Jazz CD Reviews

Neil Swainson & Don Thompson – Tranquility – Cornerstone Records

A responsive duo who have a fluidity of empathy.

Published on January 3, 2014

Neil Swainson & Don Thompson – Tranquility – Cornerstone Records

Neil Swainson & Don Thompson – Tranquility – Cornerstone Records DRST CD 141, 58:30 ****:

(Neil Swainson – bass; Don Thompson – piano)

Two well-respected and highly regarded performers on the Canadian jazz scene, bassist Neil Swainson and multi-instrumentalist Don Thompson, have combined for a debut bass-piano recording entitled Tranquility that demonstrates that the accolades they have earned separately over the years were more than justified.

Both these artists began their early careers in British Columbia, moved to the United States for a period with Swainson working with The Paul Horn Quintet and Thompson spending some time with the John Handy Quintet. Additionally they each played bass for George Shearing with Swainson replacing Thompson in 1986. Subsequently both took up residence in Toronto where they have been leading exponents of their craft.

In this session, the nine tracks are a mixture of covers of some familiar and lesser-known compositions, with one original by Neil Swainson, entitled “Tranquil”. It would have been nice to report that this album was a ground-breaking effort, with the music leaping from the speakers, but alas, that is not the case. Although Swainson is a bassist of absolute technical facility, Thompson is a pianist of indeterminate style who, while in full command of the instrument, does not push the boundaries of the keyboard. Be that as it may, the duo starts out with a tricky bit of bebop with Charlie Parker’s “Quasimodo” which Parker originally recorded in 1947 with his sextet for Dial Records. In order to avoid the cliché of opening a tune with a standard reading of the melody for “Smoke Gets In Your Eyes” and “I Remember You” Swainson and Thompson have opted for oblique introductions rendered in a flurry of notes, with the melody eventually discernible as the composition unfolds.

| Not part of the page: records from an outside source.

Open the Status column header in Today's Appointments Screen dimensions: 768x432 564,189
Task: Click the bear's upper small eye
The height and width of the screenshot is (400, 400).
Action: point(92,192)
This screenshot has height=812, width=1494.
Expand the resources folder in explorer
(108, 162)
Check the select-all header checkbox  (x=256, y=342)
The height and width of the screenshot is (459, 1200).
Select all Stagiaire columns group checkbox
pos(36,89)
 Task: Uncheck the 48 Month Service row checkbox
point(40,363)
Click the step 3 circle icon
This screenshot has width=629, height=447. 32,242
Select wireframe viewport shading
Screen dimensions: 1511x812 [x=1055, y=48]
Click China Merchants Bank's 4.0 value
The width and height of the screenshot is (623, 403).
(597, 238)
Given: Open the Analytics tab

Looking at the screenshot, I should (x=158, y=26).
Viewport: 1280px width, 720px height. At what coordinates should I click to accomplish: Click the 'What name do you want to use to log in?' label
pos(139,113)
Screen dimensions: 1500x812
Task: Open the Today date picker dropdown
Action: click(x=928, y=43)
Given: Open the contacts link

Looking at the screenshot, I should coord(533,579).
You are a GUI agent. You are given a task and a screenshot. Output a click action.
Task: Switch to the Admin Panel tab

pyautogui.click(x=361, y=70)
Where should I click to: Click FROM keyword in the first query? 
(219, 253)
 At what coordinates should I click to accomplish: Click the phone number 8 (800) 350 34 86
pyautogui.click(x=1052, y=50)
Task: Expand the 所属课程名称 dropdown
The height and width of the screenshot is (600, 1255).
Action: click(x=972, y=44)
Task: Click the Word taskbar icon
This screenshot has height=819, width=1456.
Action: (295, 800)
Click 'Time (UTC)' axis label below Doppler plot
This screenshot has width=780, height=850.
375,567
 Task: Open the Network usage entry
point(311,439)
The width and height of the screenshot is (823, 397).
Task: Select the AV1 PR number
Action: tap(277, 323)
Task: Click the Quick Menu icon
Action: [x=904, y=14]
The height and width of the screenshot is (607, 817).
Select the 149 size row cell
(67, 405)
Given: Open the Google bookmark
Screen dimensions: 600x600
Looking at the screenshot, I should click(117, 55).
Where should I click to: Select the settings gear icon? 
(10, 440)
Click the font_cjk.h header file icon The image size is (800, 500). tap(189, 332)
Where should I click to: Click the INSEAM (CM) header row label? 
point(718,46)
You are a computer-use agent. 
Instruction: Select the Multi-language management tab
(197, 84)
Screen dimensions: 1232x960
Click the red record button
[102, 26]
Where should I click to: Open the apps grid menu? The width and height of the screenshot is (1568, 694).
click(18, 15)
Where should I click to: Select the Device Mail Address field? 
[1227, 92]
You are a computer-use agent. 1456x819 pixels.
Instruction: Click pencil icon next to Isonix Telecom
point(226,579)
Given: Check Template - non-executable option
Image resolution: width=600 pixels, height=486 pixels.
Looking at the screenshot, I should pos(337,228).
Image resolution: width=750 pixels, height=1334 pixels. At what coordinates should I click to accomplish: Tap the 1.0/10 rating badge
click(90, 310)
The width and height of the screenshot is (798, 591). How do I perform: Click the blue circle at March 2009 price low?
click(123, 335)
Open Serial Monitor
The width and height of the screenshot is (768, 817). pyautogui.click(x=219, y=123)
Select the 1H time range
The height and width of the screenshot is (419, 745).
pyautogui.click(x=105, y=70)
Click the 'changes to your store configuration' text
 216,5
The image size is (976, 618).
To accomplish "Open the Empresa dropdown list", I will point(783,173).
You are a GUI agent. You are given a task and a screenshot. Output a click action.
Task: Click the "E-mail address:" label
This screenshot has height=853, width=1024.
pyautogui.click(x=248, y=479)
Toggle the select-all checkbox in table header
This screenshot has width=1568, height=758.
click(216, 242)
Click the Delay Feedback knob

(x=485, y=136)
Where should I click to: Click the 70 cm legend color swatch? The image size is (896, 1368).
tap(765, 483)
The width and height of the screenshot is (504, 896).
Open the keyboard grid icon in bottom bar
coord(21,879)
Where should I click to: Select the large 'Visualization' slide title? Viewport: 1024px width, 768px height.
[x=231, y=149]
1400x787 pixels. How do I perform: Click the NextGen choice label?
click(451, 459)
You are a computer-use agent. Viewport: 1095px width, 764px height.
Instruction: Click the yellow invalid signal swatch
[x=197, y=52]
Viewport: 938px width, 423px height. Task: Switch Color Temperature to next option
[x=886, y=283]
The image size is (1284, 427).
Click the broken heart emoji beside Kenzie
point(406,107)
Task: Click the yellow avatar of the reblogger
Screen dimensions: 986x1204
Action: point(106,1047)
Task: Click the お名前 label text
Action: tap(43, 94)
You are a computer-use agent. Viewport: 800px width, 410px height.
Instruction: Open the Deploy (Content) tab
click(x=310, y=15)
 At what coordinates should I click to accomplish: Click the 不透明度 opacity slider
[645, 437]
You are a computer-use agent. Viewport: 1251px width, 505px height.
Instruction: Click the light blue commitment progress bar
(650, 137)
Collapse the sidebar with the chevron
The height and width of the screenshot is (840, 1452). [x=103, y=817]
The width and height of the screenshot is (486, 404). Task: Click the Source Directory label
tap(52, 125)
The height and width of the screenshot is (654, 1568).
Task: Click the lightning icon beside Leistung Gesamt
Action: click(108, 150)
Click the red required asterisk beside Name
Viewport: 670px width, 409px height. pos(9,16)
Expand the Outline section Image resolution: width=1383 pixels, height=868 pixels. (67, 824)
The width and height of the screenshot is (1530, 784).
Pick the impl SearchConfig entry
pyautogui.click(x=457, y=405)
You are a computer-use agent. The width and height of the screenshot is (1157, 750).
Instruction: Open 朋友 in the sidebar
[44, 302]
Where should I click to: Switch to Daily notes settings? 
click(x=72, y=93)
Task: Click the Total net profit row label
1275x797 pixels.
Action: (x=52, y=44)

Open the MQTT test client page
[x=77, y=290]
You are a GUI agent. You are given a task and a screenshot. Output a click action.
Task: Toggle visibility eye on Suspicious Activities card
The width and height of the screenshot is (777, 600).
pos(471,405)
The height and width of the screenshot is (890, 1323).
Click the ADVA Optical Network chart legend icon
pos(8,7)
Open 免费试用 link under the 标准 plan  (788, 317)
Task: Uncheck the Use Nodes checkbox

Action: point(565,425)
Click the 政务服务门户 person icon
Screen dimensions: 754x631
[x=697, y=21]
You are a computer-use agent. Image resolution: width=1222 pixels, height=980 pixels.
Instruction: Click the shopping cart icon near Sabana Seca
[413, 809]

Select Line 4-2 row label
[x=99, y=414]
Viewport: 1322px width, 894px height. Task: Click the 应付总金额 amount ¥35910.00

“Tranquil” by Neil Swainson opens with his bass establishing the framework for the piece, then Thompson picks up the line with some lovely single-note playing that continues the introspective and meditative mood. Swainson then comes back in with an expressive solo demonstrating that he has a solid sense of self. As the album continues to unfold with the musicians displaying their communicative flexibility a couple of tunes standout. Henry Mancini’s “Mr. Lucky” is a sprightly charmer that dances along with a swinging gate which opens up to a bright solo from Swainson. Thompson seems to find a groove that suits his style with some of the best improvisation on the album. The closer “Never Let Me Go” starts with Swainson stating the theme in the bass’s upper register, then Thompson segues with some ruminations on the melody that demonstrates his solid grasp of  the tune’s underpinnings. Swainson then re-enters the piece to establish his profuse technique.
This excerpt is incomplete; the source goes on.